**Stated exercise**: Print the material below exactly as it appears, beginning with the line that contains "1024x1024 pixels." and ending with the line that contains "[x=378, y=178]", with both of those lines included.

**Record excerpts**:
** Begin **

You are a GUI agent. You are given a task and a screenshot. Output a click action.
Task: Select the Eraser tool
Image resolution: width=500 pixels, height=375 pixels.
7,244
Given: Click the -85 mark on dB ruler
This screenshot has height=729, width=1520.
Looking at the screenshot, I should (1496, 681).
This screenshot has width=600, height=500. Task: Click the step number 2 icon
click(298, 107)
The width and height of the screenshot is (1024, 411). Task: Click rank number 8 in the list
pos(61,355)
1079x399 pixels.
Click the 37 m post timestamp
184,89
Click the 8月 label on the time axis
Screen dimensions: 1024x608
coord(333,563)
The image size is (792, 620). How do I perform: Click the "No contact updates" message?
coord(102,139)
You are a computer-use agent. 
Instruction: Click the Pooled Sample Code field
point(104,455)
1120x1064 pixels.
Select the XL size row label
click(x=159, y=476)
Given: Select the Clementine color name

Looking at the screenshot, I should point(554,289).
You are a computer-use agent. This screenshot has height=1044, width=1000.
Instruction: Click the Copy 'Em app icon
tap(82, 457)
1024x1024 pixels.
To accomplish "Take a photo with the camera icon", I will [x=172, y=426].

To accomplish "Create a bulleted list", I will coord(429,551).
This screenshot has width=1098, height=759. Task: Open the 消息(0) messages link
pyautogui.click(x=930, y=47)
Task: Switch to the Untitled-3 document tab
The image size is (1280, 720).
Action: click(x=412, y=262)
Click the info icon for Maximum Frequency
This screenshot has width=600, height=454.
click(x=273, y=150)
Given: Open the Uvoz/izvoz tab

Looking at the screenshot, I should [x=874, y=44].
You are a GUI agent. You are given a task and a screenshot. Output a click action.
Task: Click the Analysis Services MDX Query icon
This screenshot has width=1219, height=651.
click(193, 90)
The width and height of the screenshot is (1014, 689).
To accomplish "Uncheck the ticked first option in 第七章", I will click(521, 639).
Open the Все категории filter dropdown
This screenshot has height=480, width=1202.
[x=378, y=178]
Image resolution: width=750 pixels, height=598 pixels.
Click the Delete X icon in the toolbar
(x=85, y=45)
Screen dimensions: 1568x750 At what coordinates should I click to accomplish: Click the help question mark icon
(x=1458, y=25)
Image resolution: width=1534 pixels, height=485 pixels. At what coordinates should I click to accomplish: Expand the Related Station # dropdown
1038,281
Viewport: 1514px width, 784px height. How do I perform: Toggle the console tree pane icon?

** End **

**Result below**:
1024x1024 pixels.
To accomplish "Take a photo with the camera icon", I will [x=172, y=426].

To accomplish "Create a bulleted list", I will coord(429,551).
This screenshot has width=1098, height=759. Task: Open the 消息(0) messages link
pyautogui.click(x=930, y=47)
Task: Switch to the Untitled-3 document tab
The image size is (1280, 720).
Action: click(x=412, y=262)
Click the info icon for Maximum Frequency
This screenshot has width=600, height=454.
click(x=273, y=150)
Given: Open the Uvoz/izvoz tab

Looking at the screenshot, I should [x=874, y=44].
You are a GUI agent. You are given a task and a screenshot. Output a click action.
Task: Click the Analysis Services MDX Query icon
This screenshot has width=1219, height=651.
click(193, 90)
The width and height of the screenshot is (1014, 689).
To accomplish "Uncheck the ticked first option in 第七章", I will click(521, 639).
Open the Все категории filter dropdown
This screenshot has height=480, width=1202.
[x=378, y=178]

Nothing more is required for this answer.